Car évidemment les amours d’Aaron et Ezri ne sont pas concevables. Pire encore, dans cette religion, l’homosexualité n’existe pas, il n’y a ni place ni discussion possible sur ce point.
Parcouru de scènes d’une beauté et d’une profondeur insensées, étouffé par une musique lancinante qui laisse présager le drame à chaque instant, ce film met en évidence avec subtilité une facette des ravages de l’intégrisme religieux capable de salir la pureté de sentiments qui le dépasse.
Comment l’aveuglement, l’intolérance et la bêtise peuvent (tenter de) détruire des êtres.
Comment les textes religieux peuvent donner lieu à des interprétations qui affirment tout et appliquent le contraire. A cet égard d'ailleurs, le titre français est (pour une fois) pas mal choisi, même si le titre original "Eyes wide open" donnait le vertige également.

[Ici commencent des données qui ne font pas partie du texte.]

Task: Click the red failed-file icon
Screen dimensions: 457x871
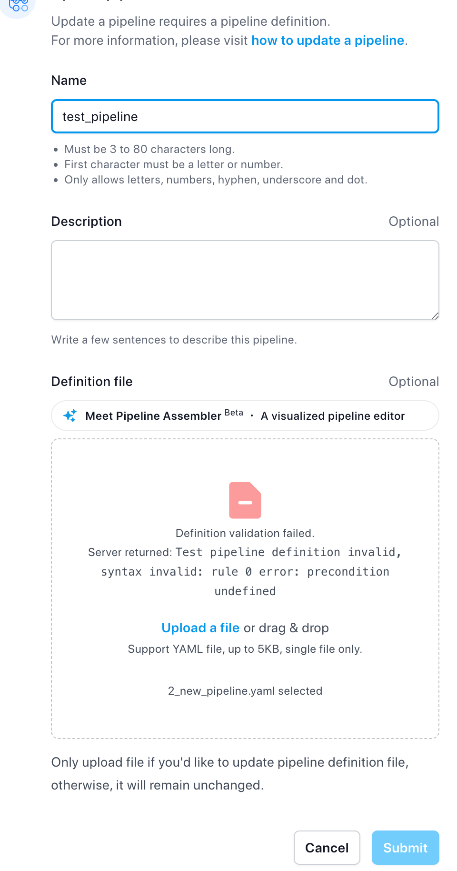Action: click(245, 500)
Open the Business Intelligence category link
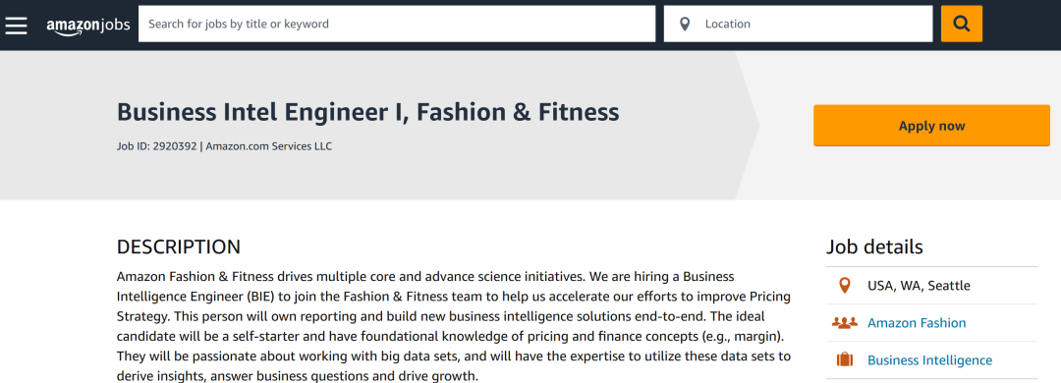This screenshot has width=1061, height=383. pyautogui.click(x=929, y=360)
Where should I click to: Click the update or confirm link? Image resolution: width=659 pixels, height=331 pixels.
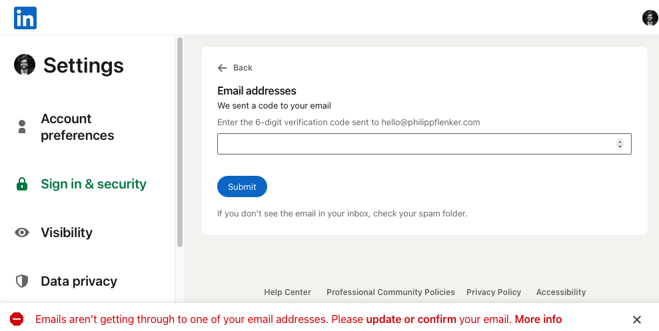coord(411,319)
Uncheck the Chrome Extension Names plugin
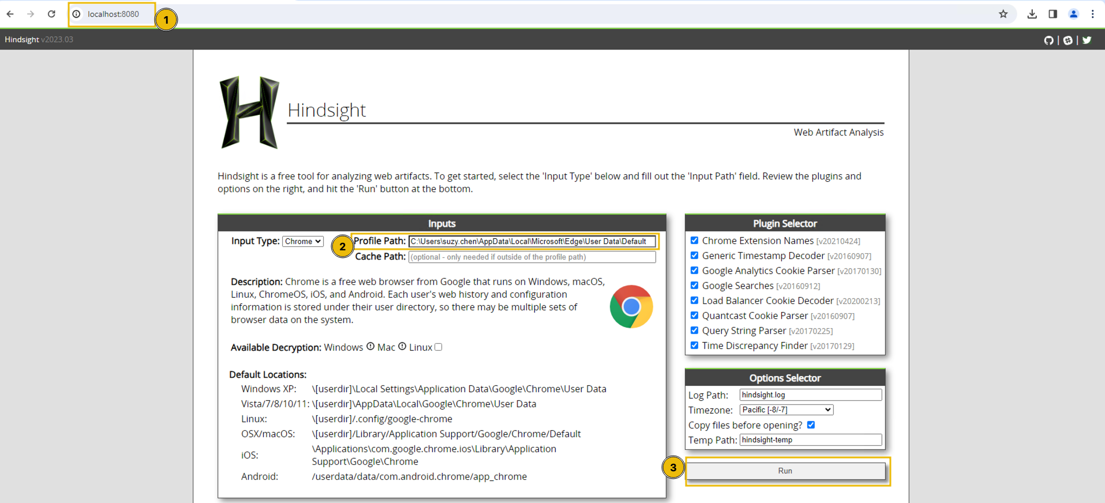Viewport: 1105px width, 503px height. [694, 241]
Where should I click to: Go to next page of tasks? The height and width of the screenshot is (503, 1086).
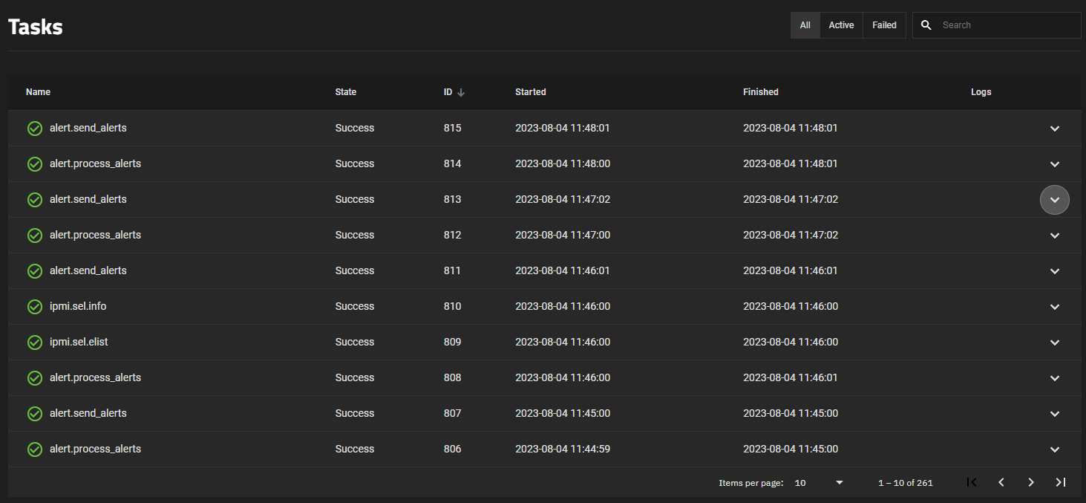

Le réalisateur ne cherche pas à séduire le spectateur avec une romance édulcorée et c’est plus dans les regards et l’urgence que dans les discours que tout se joue. Il n’élude pas non plus la scène difficile où les deux hommes s’embrassent pour la première fois. Elle est très belle, brutale et douce. Et ce qui est encore plus beau c’est l’étincelle que l’on voit s’allumer dans l’œil jusque là éteint d’Aaron. Ezri va même l’apprendre à sourire. Et c’est sublime, tout simplement.

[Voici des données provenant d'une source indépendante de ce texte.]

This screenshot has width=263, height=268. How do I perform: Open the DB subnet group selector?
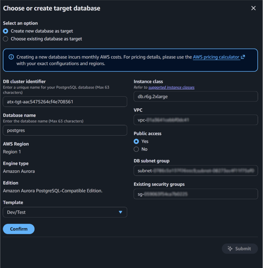[196, 170]
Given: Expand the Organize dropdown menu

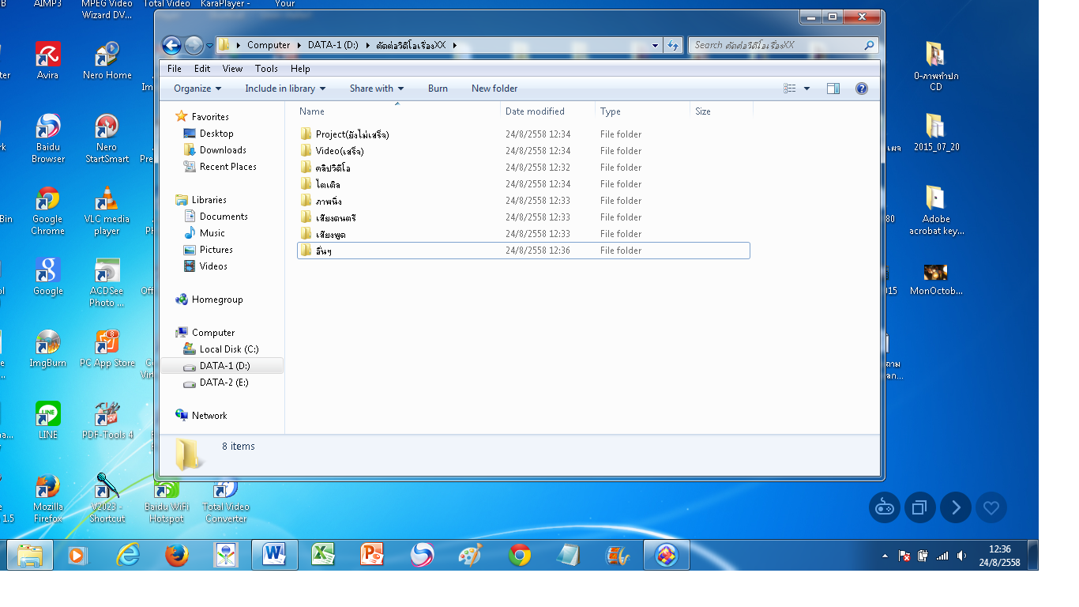Looking at the screenshot, I should pos(196,89).
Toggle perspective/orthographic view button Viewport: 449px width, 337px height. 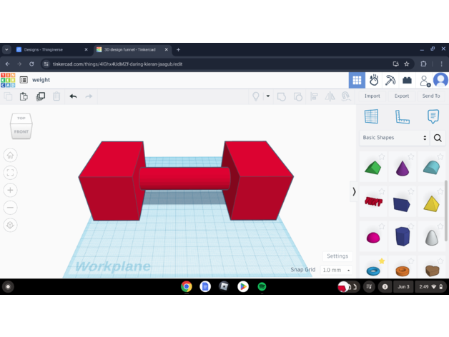[x=10, y=225]
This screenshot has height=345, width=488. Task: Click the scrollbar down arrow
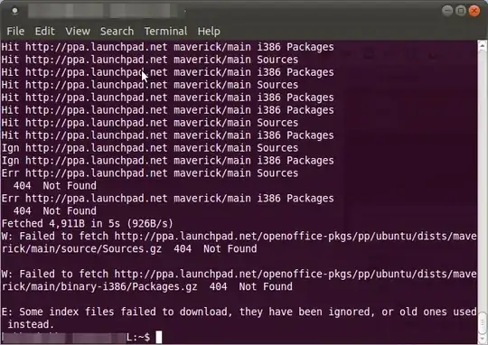pos(483,339)
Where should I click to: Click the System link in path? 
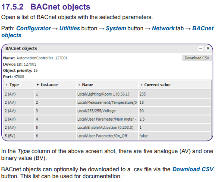coord(116,29)
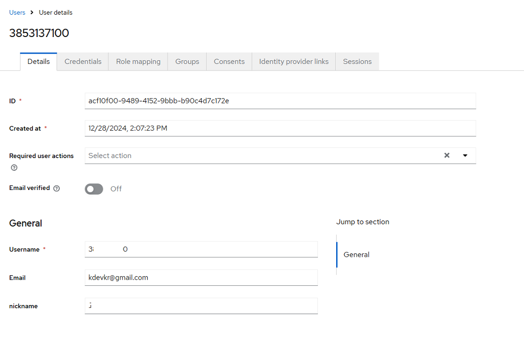The image size is (524, 342).
Task: Click the ID value field
Action: [x=280, y=101]
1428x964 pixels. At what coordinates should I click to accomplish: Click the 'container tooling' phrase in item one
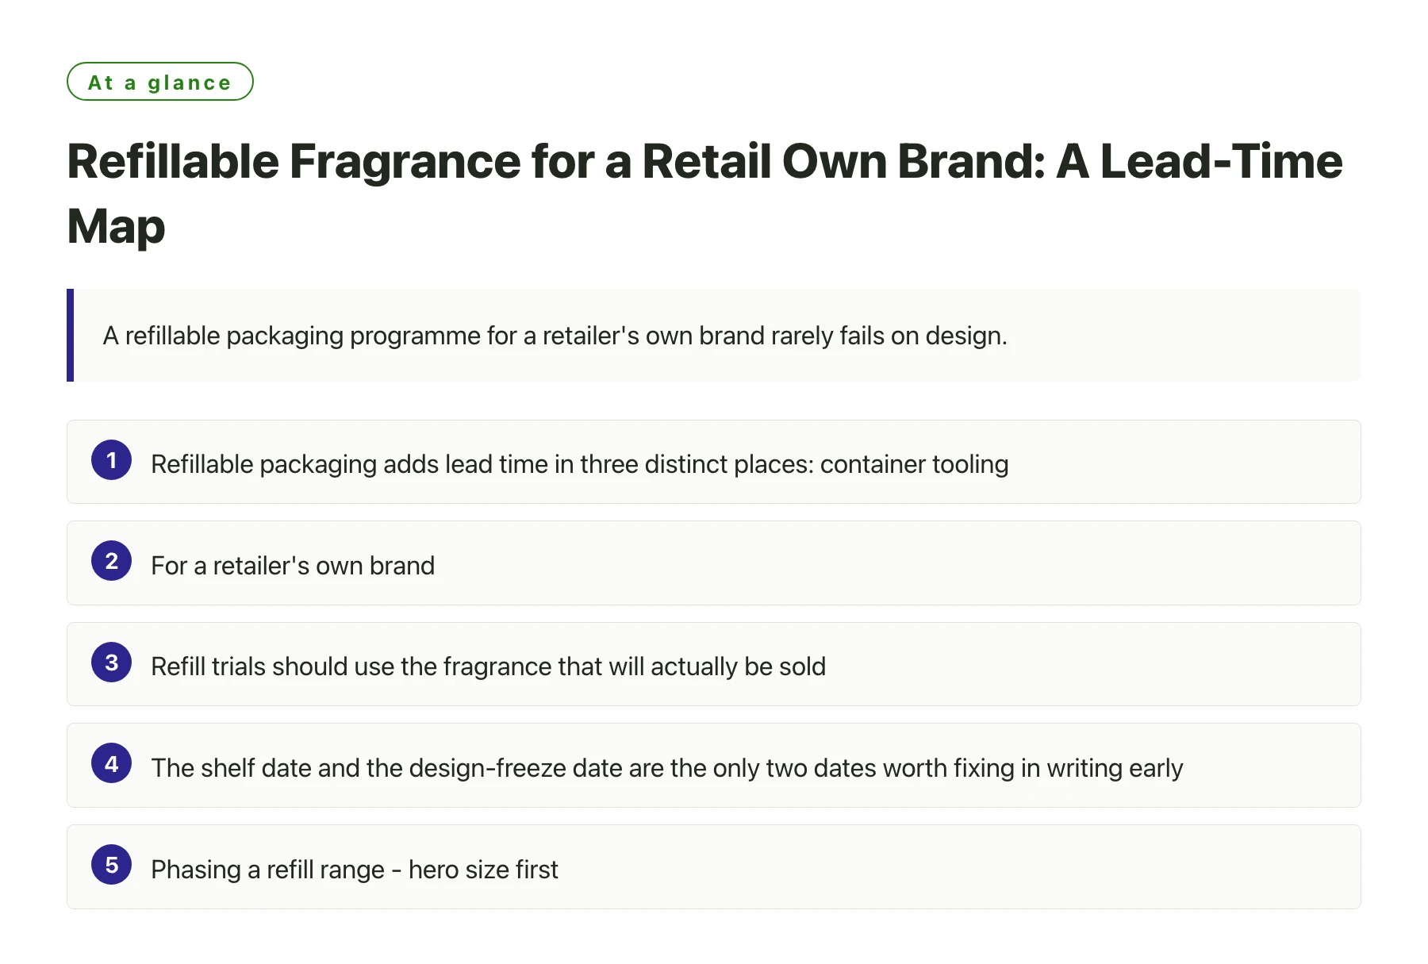tap(914, 464)
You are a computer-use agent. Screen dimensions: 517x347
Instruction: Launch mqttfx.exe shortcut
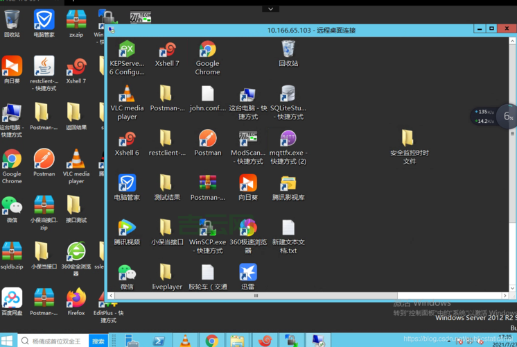(288, 139)
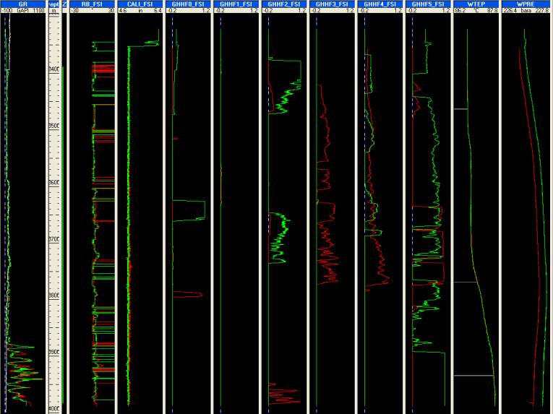Screen dimensions: 553x414
Task: Click the GHHF0_FSI track header
Action: (187, 4)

Mais les deux hommes surveillés en permanence (la beauté d'un plan fugace où l'on voit dans le reflet d'un autobus qui passe qu'un groupe les observe est sidérante...), harcelés, menacés, ils vont devoir choisir.
Le dernier plan fixe, long, insistant laisse le spectateur face lui aussi à un choix. Douloureux de toute façon, mais beau.
S’agit-il de renoncement, de sacrifice, d’altruisme ?
Commentaires
Un bon film assurément, très bien joué. J'en suis ressortie avec presque la même impression que pour Kaddosh, l'étouffement total. Je n'étais pas dans un état d'esprit à apprécier pleinement un film aussi sombre, mais il frappe fort c'est sûr. Je me demande comment il est reçu en Israël.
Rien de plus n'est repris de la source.